• [SUPPLIED RECORDS]
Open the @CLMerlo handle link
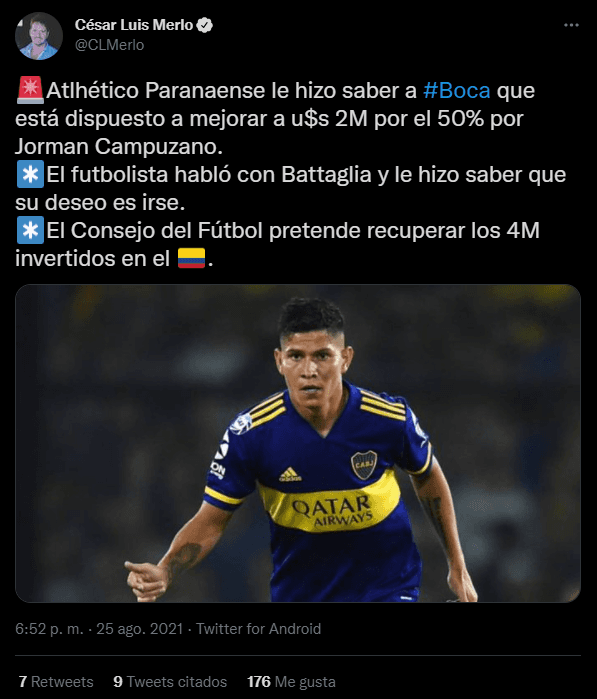The width and height of the screenshot is (597, 699). pyautogui.click(x=110, y=45)
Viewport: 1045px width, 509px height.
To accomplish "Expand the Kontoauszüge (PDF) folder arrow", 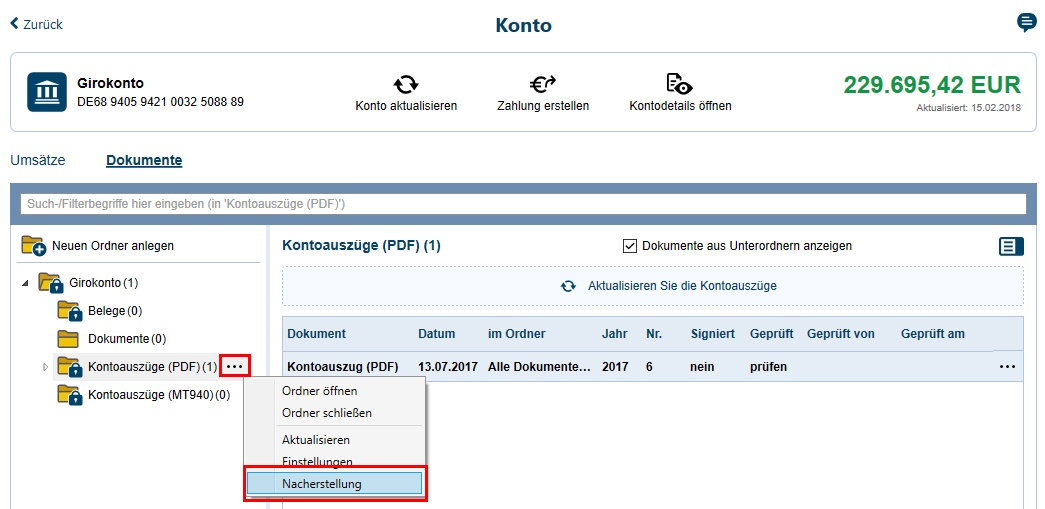I will pyautogui.click(x=45, y=368).
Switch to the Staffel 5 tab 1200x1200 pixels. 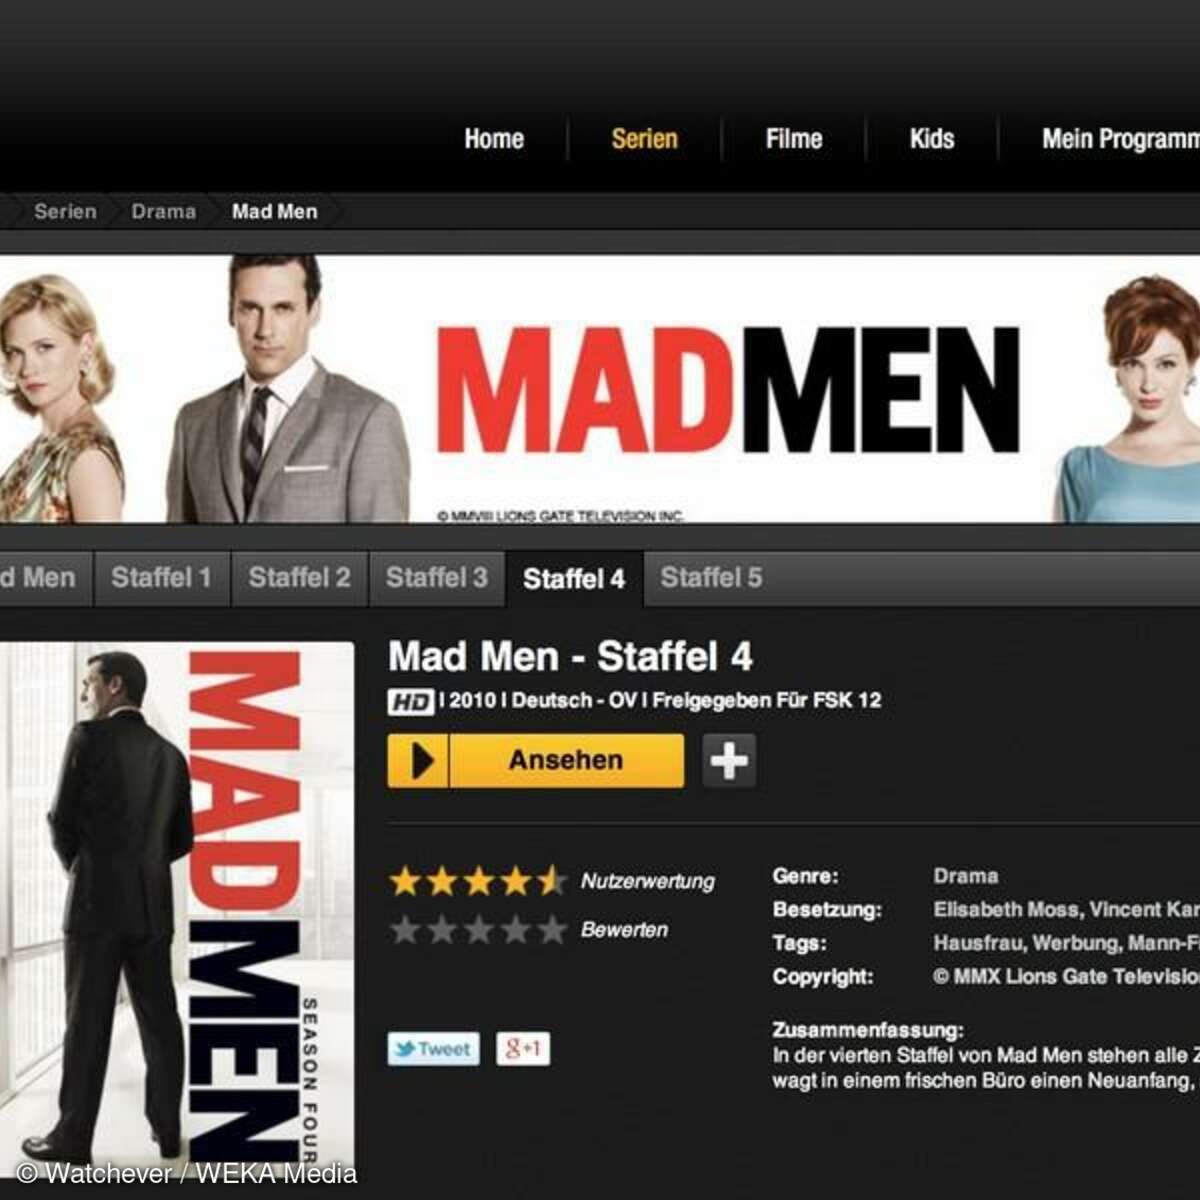(711, 578)
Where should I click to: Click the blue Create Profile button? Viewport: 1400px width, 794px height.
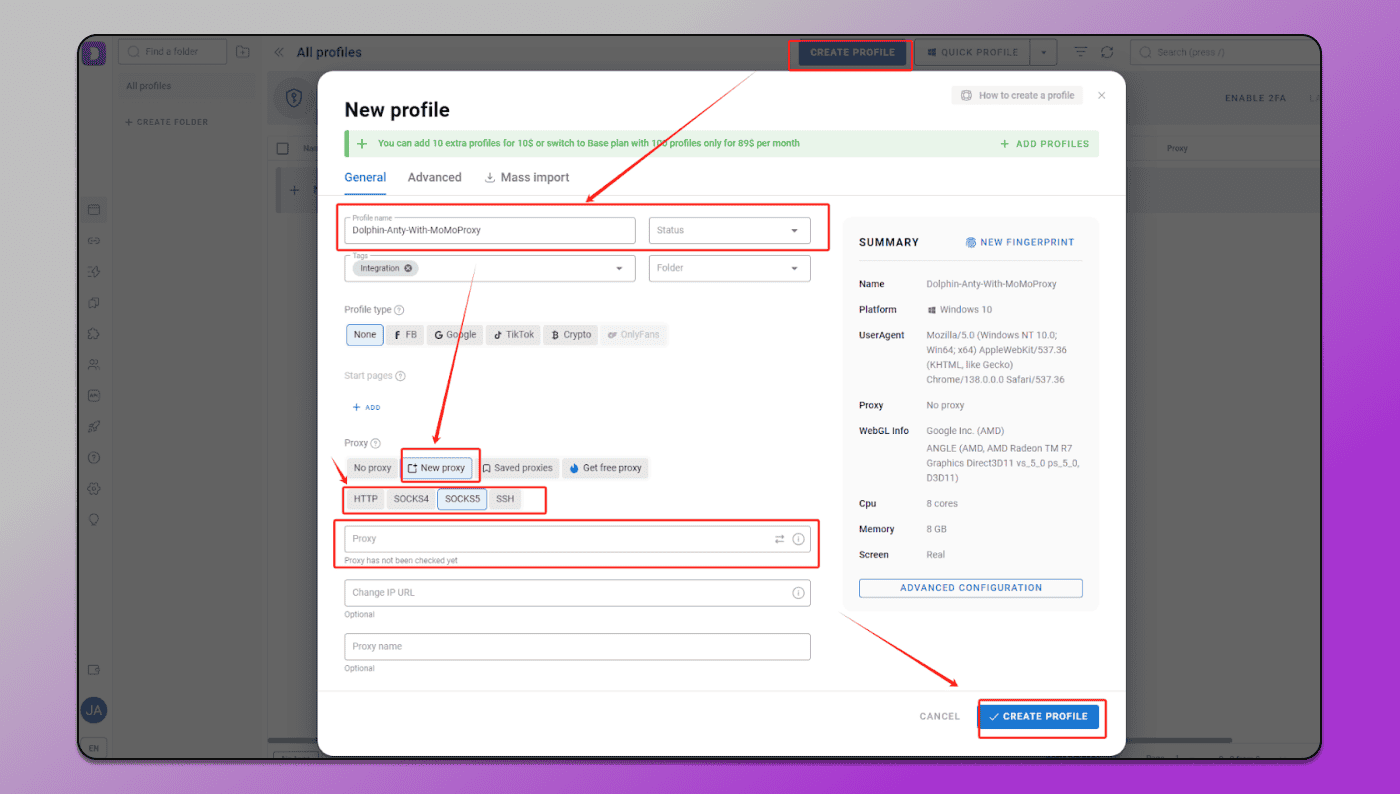pos(1038,716)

• [WHAT IS BEING ASKED] Extract exactly the lines above from the line containing "Where should I" through the last one, both ends included, but not the pictures.

• [RESULT FOR THIS EXERCISE]
Where should I click to: Click the blue Create Profile button? Viewport: 1400px width, 794px height.
pos(1038,716)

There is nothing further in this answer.